Message par Ann Harding »

Nouvelle critique dans le journal suisse Bilan:
LIVRE/"Continental Films". Quand les Allemands produisent à Paris en 1940

L'histoire du cinéma n'en finit pas de se refaire. D'abord, les choix esthétiques changent. Les spectateurs d'aujourd'hui n'aiment souvent plus les films appréciés par leurs parents ou grands-parents. Le vieillissement de certains titres constitue un fait subjectif, mais réel. Un lent travail d'archives permet par ailleurs de mieux comprendre les conditions de création et de diffusion. Une scientifique comme Christine Leteux a ainsi su cerner la carrière de deux réalisateurs importants sur lesquels ont savait peu de chose. Elle a parlé d'Albert Capellani, actif dans les années 1910 à Paris puis à Hollywood, puis de Maurice Tourneur, créatif lui aussi des deux côtés de «la grande mare» de 1912 à 1948. Deux biographies qui ont fait date, même s'il s'agit de publications confidentielles. Je vous avais parlé en son temps du Tourneur.

Christine Leteux revient aujourd'hui avec un sujet plus populaire, dans le mesure où il reste polémique. A nouveau édité par la Tour Verte, «Continental Films» retrace la vie d'une société de production créée par les Allemands à Paris sous l'Occupation. Il s'agissait alors de donner aux Français des films de divertissement, si possible de qualité. La Continental échappait à la censure nationale. En allait-il de même avec une propagande nazie, surtout diffuse? Deux titres ont posé des problèmes à la Libération. Il s'agit de «Les inconnus dans la maison» d'Henri Decoin (1942) où le jeune assassin est Juif, et de «Le Corbeau» de Georges-Henri Clouzot (1943). Le cinéaste y faiit le portrait au vitriol d'une petite ville bouleversée par des lettres anonymes. Une réalité que connaissait pourtant bien le pays en ces années peu glorieuses.

Une collaboration ancienne

Comme le rappelle en préambule l'historienne, la collaboration (au sens propre) franco-allemande formait une réalité depuis les années 1920. Face à une France désorganisée, où les grandes sociétés comme Pathé ou Gaumont étaient en veilleuse, Berlin offrait les plus grands studios d'Europe, dirigés à l'américaine. Le muet était par définition international. Au début du parlant, il y avait eu des versions multiples. Des acteurs français jouaient, dans les mêmes décors et pour la même équipe technique, après leurs collègues germanophones. Etait enfin venu, dès 1935, le temps des productions françaises tournées à Berlin. «L'héritier des Mondésir» avec Fernandel avait été la dernière d'entre elles au printemps 1939.

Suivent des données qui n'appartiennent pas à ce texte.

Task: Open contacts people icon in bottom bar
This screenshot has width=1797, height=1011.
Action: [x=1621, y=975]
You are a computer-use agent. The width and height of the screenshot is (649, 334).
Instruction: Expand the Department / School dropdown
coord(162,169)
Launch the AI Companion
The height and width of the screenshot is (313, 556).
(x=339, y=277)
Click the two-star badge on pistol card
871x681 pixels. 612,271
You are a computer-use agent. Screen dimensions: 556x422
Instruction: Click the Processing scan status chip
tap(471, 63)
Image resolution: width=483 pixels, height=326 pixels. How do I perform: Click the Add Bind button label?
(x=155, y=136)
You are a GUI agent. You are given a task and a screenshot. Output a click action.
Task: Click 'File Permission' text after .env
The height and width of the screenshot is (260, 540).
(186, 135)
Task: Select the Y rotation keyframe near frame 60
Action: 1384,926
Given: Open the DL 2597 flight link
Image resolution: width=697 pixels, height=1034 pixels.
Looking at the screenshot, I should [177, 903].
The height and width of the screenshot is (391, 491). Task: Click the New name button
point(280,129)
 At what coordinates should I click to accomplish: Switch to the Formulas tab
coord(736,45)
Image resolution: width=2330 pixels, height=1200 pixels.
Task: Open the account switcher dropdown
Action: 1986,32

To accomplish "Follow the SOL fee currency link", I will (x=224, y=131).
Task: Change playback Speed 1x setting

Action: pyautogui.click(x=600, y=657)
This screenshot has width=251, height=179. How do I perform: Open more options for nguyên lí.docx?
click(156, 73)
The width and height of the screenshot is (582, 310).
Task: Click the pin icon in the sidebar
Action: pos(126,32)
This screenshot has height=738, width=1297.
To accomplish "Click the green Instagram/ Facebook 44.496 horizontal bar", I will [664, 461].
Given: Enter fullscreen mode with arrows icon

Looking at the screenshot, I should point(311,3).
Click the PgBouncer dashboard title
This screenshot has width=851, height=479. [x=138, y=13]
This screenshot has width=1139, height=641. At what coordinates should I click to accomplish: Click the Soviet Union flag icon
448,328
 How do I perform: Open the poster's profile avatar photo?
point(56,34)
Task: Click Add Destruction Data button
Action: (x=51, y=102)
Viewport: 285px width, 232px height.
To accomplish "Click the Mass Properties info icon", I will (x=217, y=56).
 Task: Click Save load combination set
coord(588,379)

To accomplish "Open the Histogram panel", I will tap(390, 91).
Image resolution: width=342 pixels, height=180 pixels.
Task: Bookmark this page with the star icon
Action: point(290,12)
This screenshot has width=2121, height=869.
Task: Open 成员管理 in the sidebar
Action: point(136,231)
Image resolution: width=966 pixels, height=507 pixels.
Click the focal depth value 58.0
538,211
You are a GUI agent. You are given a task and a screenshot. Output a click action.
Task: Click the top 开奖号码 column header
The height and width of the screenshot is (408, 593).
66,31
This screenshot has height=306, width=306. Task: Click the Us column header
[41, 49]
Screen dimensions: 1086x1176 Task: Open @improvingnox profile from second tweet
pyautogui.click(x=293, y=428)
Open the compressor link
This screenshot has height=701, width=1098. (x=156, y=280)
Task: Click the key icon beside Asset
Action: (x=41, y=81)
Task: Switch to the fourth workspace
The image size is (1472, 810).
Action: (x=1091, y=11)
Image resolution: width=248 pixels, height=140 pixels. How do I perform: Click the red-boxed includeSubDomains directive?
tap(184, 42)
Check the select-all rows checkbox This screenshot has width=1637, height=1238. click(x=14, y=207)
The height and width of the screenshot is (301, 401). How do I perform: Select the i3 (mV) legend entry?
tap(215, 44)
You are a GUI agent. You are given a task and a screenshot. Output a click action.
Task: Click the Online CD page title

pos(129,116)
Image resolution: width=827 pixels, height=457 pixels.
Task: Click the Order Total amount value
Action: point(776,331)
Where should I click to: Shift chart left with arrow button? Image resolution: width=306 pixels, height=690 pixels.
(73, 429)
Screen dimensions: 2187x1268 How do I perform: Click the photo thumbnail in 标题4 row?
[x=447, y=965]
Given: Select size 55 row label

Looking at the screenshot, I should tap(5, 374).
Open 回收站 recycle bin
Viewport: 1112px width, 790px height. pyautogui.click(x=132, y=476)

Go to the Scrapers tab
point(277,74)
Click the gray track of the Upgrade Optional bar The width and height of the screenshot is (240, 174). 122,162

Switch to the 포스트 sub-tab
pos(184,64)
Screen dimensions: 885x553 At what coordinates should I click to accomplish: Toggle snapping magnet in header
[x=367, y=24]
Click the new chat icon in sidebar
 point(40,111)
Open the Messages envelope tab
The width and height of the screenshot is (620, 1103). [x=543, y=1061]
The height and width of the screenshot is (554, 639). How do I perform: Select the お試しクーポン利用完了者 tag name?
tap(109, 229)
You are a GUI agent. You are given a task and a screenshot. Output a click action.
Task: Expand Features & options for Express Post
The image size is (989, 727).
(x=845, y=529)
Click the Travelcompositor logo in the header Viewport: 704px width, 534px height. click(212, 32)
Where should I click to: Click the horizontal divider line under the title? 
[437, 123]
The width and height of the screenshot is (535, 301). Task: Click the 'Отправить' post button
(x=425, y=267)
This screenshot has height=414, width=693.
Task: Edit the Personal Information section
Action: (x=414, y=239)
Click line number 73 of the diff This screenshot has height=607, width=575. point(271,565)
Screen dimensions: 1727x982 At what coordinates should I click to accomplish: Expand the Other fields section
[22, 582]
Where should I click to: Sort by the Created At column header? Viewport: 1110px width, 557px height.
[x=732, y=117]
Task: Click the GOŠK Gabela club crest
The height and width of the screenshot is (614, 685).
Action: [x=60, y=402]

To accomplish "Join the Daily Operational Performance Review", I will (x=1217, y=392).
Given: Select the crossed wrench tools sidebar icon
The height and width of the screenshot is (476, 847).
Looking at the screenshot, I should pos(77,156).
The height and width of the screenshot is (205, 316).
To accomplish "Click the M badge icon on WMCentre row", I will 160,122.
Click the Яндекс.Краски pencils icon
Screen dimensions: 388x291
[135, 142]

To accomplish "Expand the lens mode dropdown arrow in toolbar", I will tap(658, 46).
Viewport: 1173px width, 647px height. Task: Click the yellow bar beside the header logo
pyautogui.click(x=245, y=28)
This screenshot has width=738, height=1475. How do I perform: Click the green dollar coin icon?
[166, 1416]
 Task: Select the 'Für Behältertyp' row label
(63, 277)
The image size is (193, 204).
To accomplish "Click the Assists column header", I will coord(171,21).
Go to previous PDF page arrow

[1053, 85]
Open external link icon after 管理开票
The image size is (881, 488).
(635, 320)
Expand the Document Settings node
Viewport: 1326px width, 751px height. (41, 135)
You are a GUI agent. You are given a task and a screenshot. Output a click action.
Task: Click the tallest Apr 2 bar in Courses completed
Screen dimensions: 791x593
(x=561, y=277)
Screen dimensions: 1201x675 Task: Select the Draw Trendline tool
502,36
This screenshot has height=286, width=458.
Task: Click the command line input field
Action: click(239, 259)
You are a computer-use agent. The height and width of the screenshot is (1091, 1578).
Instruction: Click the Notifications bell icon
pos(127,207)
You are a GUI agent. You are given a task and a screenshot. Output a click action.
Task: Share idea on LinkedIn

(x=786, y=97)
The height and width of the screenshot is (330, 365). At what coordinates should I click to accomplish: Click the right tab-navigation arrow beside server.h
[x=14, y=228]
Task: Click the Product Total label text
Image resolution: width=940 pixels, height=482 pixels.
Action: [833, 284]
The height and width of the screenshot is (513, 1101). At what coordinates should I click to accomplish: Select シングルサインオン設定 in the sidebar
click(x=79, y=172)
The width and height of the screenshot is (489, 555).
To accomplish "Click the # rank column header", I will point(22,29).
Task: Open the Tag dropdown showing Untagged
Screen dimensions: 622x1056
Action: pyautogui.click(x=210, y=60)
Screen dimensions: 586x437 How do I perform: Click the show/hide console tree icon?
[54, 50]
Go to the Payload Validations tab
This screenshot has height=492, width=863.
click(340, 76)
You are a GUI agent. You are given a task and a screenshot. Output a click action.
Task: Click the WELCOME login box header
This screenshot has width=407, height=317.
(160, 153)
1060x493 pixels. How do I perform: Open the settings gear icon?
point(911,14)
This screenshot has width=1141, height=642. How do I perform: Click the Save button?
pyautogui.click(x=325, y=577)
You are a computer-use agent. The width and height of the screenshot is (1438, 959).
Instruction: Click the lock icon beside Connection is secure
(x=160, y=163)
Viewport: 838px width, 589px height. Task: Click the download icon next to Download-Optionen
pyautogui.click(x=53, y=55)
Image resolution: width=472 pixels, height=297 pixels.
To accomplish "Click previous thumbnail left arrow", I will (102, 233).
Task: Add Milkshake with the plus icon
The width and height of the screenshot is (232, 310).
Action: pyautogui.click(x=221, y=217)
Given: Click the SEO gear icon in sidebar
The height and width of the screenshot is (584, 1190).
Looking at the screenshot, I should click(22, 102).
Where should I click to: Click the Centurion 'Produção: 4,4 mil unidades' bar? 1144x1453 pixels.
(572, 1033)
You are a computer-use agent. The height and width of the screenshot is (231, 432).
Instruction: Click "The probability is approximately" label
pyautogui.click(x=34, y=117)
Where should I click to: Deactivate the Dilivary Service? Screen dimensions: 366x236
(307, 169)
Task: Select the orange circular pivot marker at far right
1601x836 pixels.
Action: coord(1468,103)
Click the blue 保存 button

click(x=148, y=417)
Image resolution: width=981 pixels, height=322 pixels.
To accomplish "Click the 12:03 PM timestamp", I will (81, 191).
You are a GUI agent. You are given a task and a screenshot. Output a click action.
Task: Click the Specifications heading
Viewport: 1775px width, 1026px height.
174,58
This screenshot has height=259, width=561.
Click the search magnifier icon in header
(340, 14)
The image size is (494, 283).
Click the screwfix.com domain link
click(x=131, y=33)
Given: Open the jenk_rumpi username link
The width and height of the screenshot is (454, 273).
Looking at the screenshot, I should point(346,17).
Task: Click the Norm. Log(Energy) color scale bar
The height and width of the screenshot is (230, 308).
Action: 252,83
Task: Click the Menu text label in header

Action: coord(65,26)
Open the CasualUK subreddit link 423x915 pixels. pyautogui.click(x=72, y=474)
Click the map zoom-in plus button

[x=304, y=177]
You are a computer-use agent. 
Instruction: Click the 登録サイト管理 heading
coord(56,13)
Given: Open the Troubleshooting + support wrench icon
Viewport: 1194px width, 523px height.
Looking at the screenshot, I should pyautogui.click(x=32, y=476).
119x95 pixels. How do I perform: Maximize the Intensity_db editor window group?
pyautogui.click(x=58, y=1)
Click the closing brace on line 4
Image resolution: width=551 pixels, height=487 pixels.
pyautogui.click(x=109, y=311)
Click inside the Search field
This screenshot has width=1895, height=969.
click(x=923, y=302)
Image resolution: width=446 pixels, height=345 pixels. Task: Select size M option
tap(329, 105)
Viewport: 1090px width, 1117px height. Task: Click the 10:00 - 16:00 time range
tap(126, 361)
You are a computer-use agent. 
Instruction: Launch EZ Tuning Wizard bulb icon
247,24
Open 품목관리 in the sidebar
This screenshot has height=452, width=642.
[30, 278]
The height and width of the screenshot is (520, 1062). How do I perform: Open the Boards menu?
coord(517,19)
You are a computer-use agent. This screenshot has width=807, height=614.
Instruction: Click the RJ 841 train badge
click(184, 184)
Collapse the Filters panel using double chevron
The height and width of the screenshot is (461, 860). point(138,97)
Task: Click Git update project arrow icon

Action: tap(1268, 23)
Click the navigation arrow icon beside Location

Il n'est donc pas étonnant qu'en 1940 les Allemands, installés à Paris désirent faire redémarrer à leur profit en automne une production interrompue en mai. La Continental peut ainsi naître sous la direction du mystérieux Alfred Greven. Celui-ci veut les meilleurs réalisateurs et les acteurs les plus célèbres. Ceux qui n'ont pas émigré aux USA sont au chômage. Il obtient du coup Christian-Jacque, Henri Decoin, Maurice Tourneur, Marcel Carné (qui ne s'exécutera jamais), Danielle Darrieux, Edwige Feuillère ou Pierre Fresnay. Il faut parfois exercer des chantages. Travailler avec lui fait peur. Les cinéastes sont du coup aussi des nouveaux-venus prometteurs comme André Cayatte ou Clouzot.

Pressions et défections

Après des débuts brillants, alors que l'atmosphère s'assombrit toujours davantage, les défections se multiplient. Les gens sous contrat s'en vont par principe, ou pour rejoindre la production privée. La Continental paie mal et les rythmes de tournage se révèlent effrayants. Sur les 220 films réalisés sous l'Occupation, elle n'en sort du reste que 30. Dès 1943, la machine tourne avant tout grâce aux efforts de deux hommes sur lesquels toutes les pressions peuvent s'exercer. Tourneur a un passeport américain échu, tout comme sa compagne un temps emprisonnée. Richard Pottier, qui porte le nom de son épouse, est un Autrichien naturalisé Français. Il s'agit d'un sujet allemand aux yeux des nazis depuis l'Anschluss de 1938. Mais il a fait la guerre du côté français en 1939-40...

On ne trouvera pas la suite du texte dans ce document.